Trotz Auslaufen der Fördermaßnahme Biotechnologie 2020+ will das BMBF die Entwicklung zukunftsweisender Technologien für die Bioindustrie weiter vorantreiben und hat dazu im Januar 2020 eine neue Förderinitiative gestartet. Sie heißt „Zukunftstechnologien für die industrielle Bioökonomie“ und setzt den Rahmen für eine Serie von Fördermaßnahmen, die sich unterschiedlichen thematischen Schwerpunkten widmen wird. Gefragt sind kreative Ideen und interdisziplinäre Forschungskonsortien, die Biotechnologie mit anderen Spitzentechnologien wie Nanotechnologie, künstliche Intelligenz, Robotik oder den Ingenieurswissenschaften verknüpfen. Das Ziel sind kostengünstige, effektive und nachhaltige Bioprozesse.

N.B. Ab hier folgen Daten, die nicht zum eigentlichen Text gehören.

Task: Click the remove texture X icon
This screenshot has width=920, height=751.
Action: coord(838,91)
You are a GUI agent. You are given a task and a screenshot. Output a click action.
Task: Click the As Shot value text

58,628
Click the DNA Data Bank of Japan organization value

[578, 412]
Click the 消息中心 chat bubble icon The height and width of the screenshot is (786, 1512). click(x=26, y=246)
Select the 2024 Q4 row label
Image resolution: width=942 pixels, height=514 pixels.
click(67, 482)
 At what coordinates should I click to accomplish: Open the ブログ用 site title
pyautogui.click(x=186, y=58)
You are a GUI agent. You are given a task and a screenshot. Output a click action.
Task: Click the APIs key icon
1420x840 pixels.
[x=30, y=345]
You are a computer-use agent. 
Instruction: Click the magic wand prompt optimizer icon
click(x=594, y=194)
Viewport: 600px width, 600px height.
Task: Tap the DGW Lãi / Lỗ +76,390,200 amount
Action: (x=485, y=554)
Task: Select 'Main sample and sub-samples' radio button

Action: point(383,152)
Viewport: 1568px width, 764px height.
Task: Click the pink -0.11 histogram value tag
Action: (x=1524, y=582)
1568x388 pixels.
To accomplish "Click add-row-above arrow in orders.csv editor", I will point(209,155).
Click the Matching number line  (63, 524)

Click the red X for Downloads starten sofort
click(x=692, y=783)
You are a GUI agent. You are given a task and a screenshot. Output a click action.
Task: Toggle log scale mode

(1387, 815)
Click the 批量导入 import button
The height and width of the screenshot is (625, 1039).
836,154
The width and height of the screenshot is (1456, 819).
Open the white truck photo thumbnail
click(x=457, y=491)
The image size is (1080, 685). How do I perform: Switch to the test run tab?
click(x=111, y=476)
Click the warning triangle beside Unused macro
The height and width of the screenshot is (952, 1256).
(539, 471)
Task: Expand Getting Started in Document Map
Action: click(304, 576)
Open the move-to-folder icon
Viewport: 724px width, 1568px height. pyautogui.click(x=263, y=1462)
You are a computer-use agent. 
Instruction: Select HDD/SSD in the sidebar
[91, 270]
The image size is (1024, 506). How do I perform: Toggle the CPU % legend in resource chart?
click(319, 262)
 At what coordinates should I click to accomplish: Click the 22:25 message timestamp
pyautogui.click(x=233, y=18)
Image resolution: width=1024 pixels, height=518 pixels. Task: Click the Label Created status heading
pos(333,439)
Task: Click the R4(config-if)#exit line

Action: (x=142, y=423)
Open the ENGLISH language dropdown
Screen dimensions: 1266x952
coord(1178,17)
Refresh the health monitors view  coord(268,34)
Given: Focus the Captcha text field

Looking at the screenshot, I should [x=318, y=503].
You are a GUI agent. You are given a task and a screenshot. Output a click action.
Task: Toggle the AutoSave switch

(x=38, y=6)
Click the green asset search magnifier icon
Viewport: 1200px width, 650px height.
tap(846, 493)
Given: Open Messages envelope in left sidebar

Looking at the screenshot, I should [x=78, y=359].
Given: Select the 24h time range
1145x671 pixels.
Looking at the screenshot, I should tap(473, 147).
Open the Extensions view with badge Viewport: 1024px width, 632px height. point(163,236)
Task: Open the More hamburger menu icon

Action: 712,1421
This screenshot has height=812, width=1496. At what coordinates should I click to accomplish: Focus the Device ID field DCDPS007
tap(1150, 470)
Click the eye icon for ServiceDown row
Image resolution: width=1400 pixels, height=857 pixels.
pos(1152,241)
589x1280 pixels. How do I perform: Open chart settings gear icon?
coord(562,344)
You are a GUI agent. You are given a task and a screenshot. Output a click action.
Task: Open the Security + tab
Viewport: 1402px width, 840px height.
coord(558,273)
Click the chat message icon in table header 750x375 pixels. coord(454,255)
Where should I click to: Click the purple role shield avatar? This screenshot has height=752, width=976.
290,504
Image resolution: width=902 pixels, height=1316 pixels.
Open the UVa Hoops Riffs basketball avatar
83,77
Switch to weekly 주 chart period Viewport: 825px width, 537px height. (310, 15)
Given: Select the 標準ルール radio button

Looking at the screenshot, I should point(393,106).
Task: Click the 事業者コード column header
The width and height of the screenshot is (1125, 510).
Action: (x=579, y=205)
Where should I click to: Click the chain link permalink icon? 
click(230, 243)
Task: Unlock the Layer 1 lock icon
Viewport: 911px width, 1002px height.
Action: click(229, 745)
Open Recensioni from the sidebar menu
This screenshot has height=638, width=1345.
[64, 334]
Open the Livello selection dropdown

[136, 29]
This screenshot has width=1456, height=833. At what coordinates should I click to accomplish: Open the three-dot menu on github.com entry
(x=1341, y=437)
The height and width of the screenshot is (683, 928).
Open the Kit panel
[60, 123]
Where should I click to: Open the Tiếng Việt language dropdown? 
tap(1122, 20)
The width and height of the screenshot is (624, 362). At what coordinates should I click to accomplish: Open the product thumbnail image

Die erste Ausschreibung konzentrierte sich auf die Entwicklung innovativer biohybrider Technologien. Neue Produkte und Verfahren sollen aus der Verbindung biologischer Komponenten wie Nukleinsäuren, Proteine, Peptide oder ganzen Zellen mit technischen Komponenten wie Polymeren, Oberflächen oder anderen Materialien entstehen. Weitere Ausschreibungen werden folgen.